Çalışmalarımız bize mutluluk ve erdemler arasında birebir bir ilişki olduğunu söylüyor. Burada erdem derken kastettiğim, olumlu kişilik özellikleri; dürüstlük, yardımseverlik, alçakgönüllülük, çalışkanlık, azim ya da öğrenme sevgisi gibi. İnsanların bu tarz erdemlere ne ölçüde sahip olduklarına baktığımızda, bununla mutluluk düzeyleri arasında pozitif bir ilişki gözlemliyoruz. Hangileri derseniz, dört tane sayabilirim: Birincisi “sevgi doluluk” yani insanlara karşı sevgi ve iyi niyet besleme eğilimi. Bu karakter özelliğine sahip insanlar yakın ve sıcak ilişkiler kurmakta zorlanmıyorlar, ki bu tarz ilişkiler mutluluğun olmazsa olmazı. İkincisi “yaşama sevinci”, ki bu çok şaşırtıcı değil. Üçüncüsü, “ümit”. Yani iyimser, geleceğe inançla bakan biri olabilmek. Son olarak, mutlulukla en kuvvetli ilişkiye sahip olduğunu gözlemlediğimiz erdem “şükür hissi”. Yani hayata ve bize verdiklerine şükranla ve minnetle bakabilmek, etrafımızdaki iyi, olumlu şeylerin farkında olmak ve değerlerini bilmek.
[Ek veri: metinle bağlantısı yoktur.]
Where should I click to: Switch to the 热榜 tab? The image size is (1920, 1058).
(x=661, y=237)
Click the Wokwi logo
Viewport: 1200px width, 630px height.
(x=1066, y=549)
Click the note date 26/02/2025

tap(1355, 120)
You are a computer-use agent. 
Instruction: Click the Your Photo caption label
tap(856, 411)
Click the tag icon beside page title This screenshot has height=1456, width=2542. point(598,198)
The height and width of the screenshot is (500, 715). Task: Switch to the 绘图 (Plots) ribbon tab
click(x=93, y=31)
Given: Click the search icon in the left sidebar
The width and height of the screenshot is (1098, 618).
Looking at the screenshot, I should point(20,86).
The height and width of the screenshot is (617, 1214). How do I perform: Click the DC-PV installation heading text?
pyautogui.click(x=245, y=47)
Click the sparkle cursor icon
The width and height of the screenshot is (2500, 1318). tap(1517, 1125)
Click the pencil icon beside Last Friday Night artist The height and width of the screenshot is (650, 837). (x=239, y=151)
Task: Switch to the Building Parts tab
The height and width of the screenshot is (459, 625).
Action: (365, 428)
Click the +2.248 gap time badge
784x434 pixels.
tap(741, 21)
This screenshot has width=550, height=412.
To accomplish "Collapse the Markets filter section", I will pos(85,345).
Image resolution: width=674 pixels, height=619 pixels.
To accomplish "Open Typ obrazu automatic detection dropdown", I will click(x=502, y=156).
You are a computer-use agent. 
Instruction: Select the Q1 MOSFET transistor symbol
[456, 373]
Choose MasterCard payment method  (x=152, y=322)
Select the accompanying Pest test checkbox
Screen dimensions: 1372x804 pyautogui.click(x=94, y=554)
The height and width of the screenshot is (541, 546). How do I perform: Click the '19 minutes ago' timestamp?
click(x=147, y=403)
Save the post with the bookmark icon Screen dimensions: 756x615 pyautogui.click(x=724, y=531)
“Stres yaşamadan anlamlı hayat yaşanmıyor”
Stres, günümüz koşullarında çoğumuzun kaçınamadığı ancak mutluluğa gölge düşüren bir faktör. Mutlu olmayı öğrenmeye çabalayan birinin strese yaklaşımı ne olmalı?
Belli bir düzeyde stres ve kaygı yaşamadan anlamlı bir hayat yaşamak da mümkün olmuyor. Hayatta hiçbir stres yaşamamanın yolu, eğer ki öyle bir imkanımız varsa, sürekli yan gelip yatmak, hiçbir sorumluluk almamak, ki inanın mutluluk o şekilde de bulunmuyor. Sıkıntılar ve engeller aşıldıkça bizi geliştiren şeyler. Gelişme ve ilerleme hissi de hayattaki en büyük mutluluk kaynaklarımızdan. Bununla birlikte kronik stresin beden ve ruh sağlığına ciddi zararları var. Stres dönemlerini kısa süreli bile olsa dinlenme ve yeniden enerji toplama dönemlerinin takip etmesi gerekiyor. Kronik stresten muzdaripsek kendimize şunları sorabiliriz: Stres düzeyimi aşağı çekmek için (1) hayatımda neleri değiştirebilirim ve (2) kendimde neleri değiştirebilirim? Karakter yapınız strese ve kaygıya yatkınsa özellikle farkındalık (mindfulness) becerisini edinmek üzere çalışmanızı öneririm.